## Dataset entries
══════

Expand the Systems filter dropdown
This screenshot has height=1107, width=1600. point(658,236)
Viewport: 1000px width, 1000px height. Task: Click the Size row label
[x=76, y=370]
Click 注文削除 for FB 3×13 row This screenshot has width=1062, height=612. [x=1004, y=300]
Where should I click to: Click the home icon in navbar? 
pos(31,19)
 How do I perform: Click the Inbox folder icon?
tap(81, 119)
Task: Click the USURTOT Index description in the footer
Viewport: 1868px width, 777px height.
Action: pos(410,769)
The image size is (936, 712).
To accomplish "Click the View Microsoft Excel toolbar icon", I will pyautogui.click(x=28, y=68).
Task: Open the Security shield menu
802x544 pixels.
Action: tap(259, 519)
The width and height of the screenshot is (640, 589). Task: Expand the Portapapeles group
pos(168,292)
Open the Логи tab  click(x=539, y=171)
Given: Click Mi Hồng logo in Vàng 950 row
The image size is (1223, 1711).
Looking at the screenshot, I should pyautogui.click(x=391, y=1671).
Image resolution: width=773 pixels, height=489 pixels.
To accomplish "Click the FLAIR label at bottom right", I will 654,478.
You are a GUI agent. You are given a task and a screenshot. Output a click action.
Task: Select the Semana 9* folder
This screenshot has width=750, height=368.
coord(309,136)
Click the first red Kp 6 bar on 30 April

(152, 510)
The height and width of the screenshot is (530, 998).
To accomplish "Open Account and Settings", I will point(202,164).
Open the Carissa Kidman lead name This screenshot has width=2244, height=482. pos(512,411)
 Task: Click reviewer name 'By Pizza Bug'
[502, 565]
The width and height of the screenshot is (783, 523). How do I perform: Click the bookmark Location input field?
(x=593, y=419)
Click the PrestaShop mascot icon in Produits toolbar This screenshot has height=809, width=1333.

══════

## Aim of the task
Having gone through the data above, repeat it exactly.

## Exercise response
Expand the Systems filter dropdown
This screenshot has height=1107, width=1600. point(658,236)
Viewport: 1000px width, 1000px height. Task: Click the Size row label
[x=76, y=370]
Click 注文削除 for FB 3×13 row This screenshot has width=1062, height=612. [x=1004, y=300]
Where should I click to: Click the home icon in navbar? 
pos(31,19)
 How do I perform: Click the Inbox folder icon?
tap(81, 119)
Task: Click the USURTOT Index description in the footer
Viewport: 1868px width, 777px height.
Action: pos(410,769)
The image size is (936, 712).
To accomplish "Click the View Microsoft Excel toolbar icon", I will pyautogui.click(x=28, y=68).
Task: Open the Security shield menu
802x544 pixels.
Action: tap(259, 519)
The width and height of the screenshot is (640, 589). Task: Expand the Portapapeles group
pos(168,292)
Open the Логи tab  click(x=539, y=171)
Given: Click Mi Hồng logo in Vàng 950 row
The image size is (1223, 1711).
Looking at the screenshot, I should pyautogui.click(x=391, y=1671).
Image resolution: width=773 pixels, height=489 pixels.
To accomplish "Click the FLAIR label at bottom right", I will 654,478.
You are a GUI agent. You are given a task and a screenshot. Output a click action.
Task: Select the Semana 9* folder
This screenshot has width=750, height=368.
coord(309,136)
Click the first red Kp 6 bar on 30 April

(152, 510)
The height and width of the screenshot is (530, 998).
To accomplish "Open Account and Settings", I will point(202,164).
Open the Carissa Kidman lead name This screenshot has width=2244, height=482. pos(512,411)
 Task: Click reviewer name 'By Pizza Bug'
[502, 565]
The width and height of the screenshot is (783, 523). How do I perform: Click the bookmark Location input field?
(x=593, y=419)
Click the PrestaShop mascot icon in Produits toolbar This screenshot has height=809, width=1333.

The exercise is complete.